Building a Bare-Metal Kubernetes Homelab — Part 0: PXE-Booting Talos

This is Part 0 of a series on building a real bare-metal Kubernetes cluster at home — not a single-node k3s toy, but the kind of setup whose patterns transfer directly to production: immutable nodes, GitOps, declarative everything, and machines you can wipe and rebuild from the network without touching them.

Part 0 is the foundation: PXE-booting Talos Linux off a server I run on my NAS, and bringing up the first control-plane node. It is also a fairly complete catalog of the ways I broke it before it worked. I’m including those on purpose. The clean version of this post would be half the length and a tenth as useful.

The repo is public: github.com/josephsindel/home_stack. The commit history is the real build log.


Why Talos, why PXE

Talos Linux is an immutable, API-driven Kubernetes OS. No SSH, no shell, no package manager — the machine is configured by a single declarative machine config applied over an API. That makes nodes genuinely disposable: the entire state of a node is its config plus its disks, and the config lives in Git.

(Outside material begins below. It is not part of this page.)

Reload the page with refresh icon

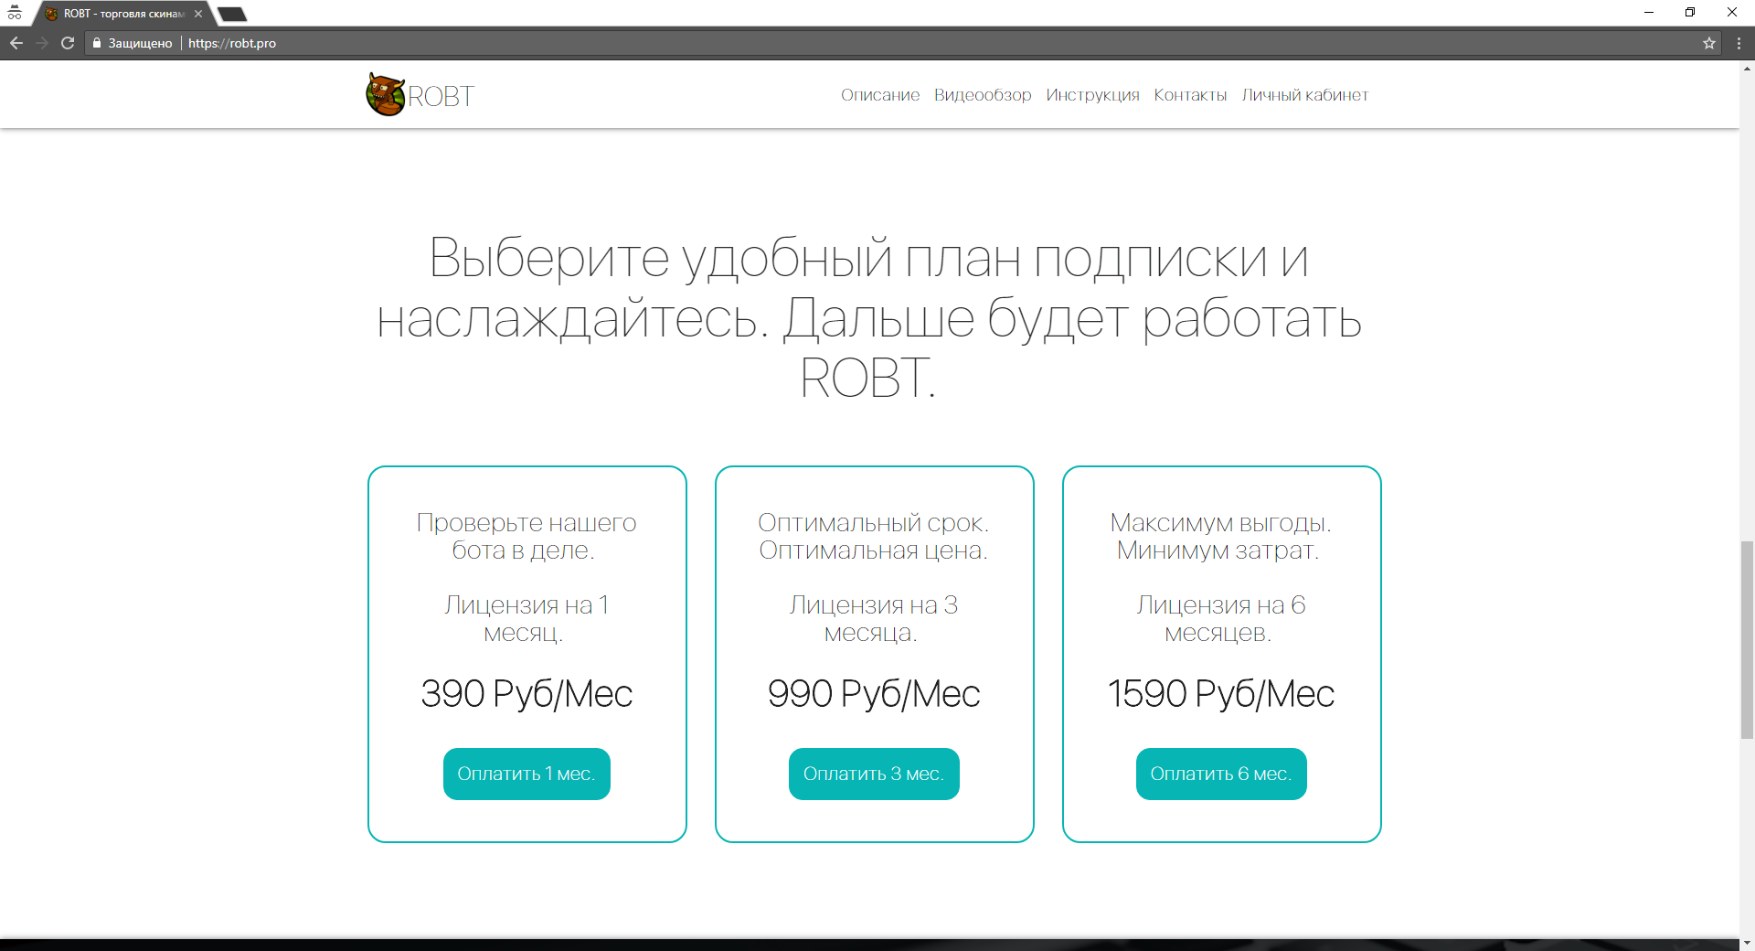pyautogui.click(x=68, y=43)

PXE booting is the other half. If a node can netboot, then “rebuild the cluster” stops meaning “find a USB stick and walk to the rack” and starts meaning “wipe the disk and power-cycle.” For a homelab I’m going to be tearing down and rebuilding constantly while I play, that property is the entire point. (It also, as you’ll see below, turned a self-inflicted disaster into a ten-minute non-event.)

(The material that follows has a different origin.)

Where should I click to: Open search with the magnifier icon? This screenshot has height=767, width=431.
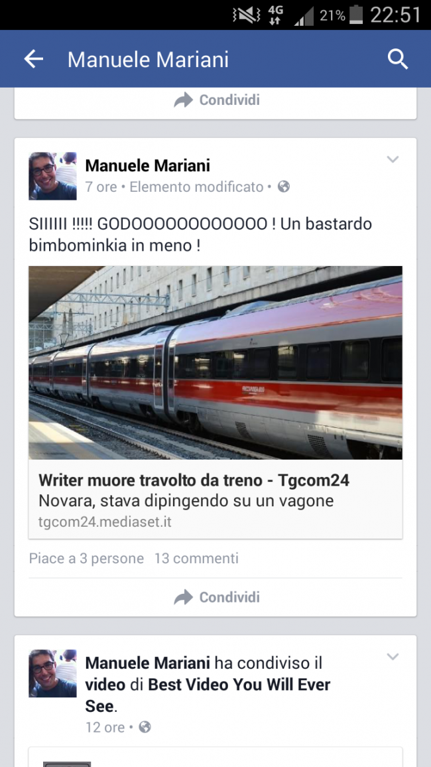(398, 59)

The design follows a strict layering rule:

  • L0 — provisioning. The PXE server. Lives on the NAS. Never a cluster node.
  • L1 — the cluster. Talos + Kubernetes on the MS-01s.
  • L2 — workloads.

Nothing at a lower layer is allowed to depend on anything higher. The PXE host can’t be a node it provisions; that circular dependency is how you end up unable to rebuild the thing that rebuilds things.


The hardware

  • Compute: Minisforum MS-01 (i5-12600H, 32GB, 1TB NVMe, UEFI). Dual i226 2.5G + dual X710 SFP+ 10G.
  • L0 host: Synology DSM 7.2.2 (x86_64). Runs the PXE stack as a Container Manager project.
  • Network: flat(for now), behind a Google/Nest Wifi mesh doing DHCP and DNS.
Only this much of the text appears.